The easiest way to clean up is to run:

**`Lessons/Course_Tools/Storage_Cleanup.ipynb`**

This notebook:
1. Shows you exactly what's using storage
2. Lets you delete it with one click
3. Protects your API keys and current work

## Storage Tips

### 1. Always Use Path Variables
```python
# Good - works everywhere
torch.save(model, MODELS_PATH / 'model.pt')

# Bad - breaks on different environments
torch.save(model, './models/model.pt')
```

### 2. Set `save_total_limit=1` for HF Trainer
Every. Single. Time.

### 3. Clean Up After Grades Are Posted
Old homework models can be deleted once you have your grade.
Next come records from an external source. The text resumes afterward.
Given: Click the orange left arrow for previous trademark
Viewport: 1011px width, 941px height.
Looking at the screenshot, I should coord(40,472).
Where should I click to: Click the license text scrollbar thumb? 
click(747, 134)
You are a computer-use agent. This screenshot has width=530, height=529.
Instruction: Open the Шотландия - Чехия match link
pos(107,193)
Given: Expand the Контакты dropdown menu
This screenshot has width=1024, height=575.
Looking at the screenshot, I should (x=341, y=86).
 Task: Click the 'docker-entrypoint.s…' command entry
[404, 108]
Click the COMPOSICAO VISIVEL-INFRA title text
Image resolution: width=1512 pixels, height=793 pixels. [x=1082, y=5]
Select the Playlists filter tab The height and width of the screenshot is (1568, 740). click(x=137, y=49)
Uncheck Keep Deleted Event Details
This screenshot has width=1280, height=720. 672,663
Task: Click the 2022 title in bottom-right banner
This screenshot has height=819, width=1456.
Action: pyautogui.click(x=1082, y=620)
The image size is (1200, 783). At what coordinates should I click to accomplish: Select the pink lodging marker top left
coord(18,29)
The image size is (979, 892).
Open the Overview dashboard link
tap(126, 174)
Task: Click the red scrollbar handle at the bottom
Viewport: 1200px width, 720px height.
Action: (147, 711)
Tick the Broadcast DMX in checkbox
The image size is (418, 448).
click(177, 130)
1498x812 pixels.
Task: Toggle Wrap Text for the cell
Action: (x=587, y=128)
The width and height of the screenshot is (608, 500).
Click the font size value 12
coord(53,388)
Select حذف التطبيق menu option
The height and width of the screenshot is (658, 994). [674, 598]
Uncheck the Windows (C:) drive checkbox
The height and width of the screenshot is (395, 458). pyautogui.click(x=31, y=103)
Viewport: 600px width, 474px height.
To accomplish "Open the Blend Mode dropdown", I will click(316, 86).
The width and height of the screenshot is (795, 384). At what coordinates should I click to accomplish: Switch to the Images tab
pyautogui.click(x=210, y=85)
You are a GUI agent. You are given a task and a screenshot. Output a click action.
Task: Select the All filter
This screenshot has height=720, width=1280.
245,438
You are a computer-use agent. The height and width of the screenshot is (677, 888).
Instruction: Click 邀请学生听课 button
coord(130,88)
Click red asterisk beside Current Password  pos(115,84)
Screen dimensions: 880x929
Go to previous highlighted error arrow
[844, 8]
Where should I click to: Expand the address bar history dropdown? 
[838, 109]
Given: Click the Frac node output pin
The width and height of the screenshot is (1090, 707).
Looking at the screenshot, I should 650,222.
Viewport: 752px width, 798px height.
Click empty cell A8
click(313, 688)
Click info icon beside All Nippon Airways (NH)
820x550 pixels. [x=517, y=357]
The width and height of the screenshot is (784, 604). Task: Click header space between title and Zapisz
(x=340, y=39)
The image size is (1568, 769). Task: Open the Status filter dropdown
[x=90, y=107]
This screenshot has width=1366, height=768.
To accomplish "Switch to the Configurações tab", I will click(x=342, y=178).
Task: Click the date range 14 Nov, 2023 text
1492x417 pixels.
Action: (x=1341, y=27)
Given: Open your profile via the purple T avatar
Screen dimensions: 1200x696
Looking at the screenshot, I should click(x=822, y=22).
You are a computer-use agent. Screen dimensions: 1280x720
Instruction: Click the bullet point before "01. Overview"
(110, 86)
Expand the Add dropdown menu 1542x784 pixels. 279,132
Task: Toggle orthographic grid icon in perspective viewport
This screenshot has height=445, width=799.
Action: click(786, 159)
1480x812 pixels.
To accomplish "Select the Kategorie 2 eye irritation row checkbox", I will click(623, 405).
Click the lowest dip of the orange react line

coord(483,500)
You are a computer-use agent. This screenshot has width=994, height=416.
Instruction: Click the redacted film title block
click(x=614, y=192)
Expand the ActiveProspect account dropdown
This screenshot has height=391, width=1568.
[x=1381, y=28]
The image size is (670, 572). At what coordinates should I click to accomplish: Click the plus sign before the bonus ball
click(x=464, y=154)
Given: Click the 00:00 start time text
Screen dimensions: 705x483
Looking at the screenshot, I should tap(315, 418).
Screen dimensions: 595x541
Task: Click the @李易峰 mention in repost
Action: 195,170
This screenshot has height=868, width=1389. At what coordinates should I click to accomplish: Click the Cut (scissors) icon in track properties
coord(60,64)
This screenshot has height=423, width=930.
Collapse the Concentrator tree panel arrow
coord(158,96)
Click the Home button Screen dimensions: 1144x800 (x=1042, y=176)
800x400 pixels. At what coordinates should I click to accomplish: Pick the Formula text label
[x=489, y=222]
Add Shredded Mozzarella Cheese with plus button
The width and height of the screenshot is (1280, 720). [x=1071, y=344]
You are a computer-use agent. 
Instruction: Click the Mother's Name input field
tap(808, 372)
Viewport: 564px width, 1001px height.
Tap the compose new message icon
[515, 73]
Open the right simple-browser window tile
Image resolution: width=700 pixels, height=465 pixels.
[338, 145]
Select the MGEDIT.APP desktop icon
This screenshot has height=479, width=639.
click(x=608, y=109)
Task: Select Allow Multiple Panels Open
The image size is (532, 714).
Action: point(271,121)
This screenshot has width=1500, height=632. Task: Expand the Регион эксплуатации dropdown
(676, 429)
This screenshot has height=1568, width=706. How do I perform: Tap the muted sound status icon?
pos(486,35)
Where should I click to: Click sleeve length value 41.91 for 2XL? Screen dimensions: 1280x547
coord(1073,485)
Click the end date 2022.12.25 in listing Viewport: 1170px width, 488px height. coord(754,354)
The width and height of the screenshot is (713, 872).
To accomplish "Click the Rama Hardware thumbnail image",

### 4. Don't Download the Same Model Twice
If a notebook asks you to load a pretrained model, it's cached after first download. Running the cell again uses the cache.

### 5. Use Compute Server for Training
The compute server has more local storage and faster GPUs. Use it for training, then your models sync back.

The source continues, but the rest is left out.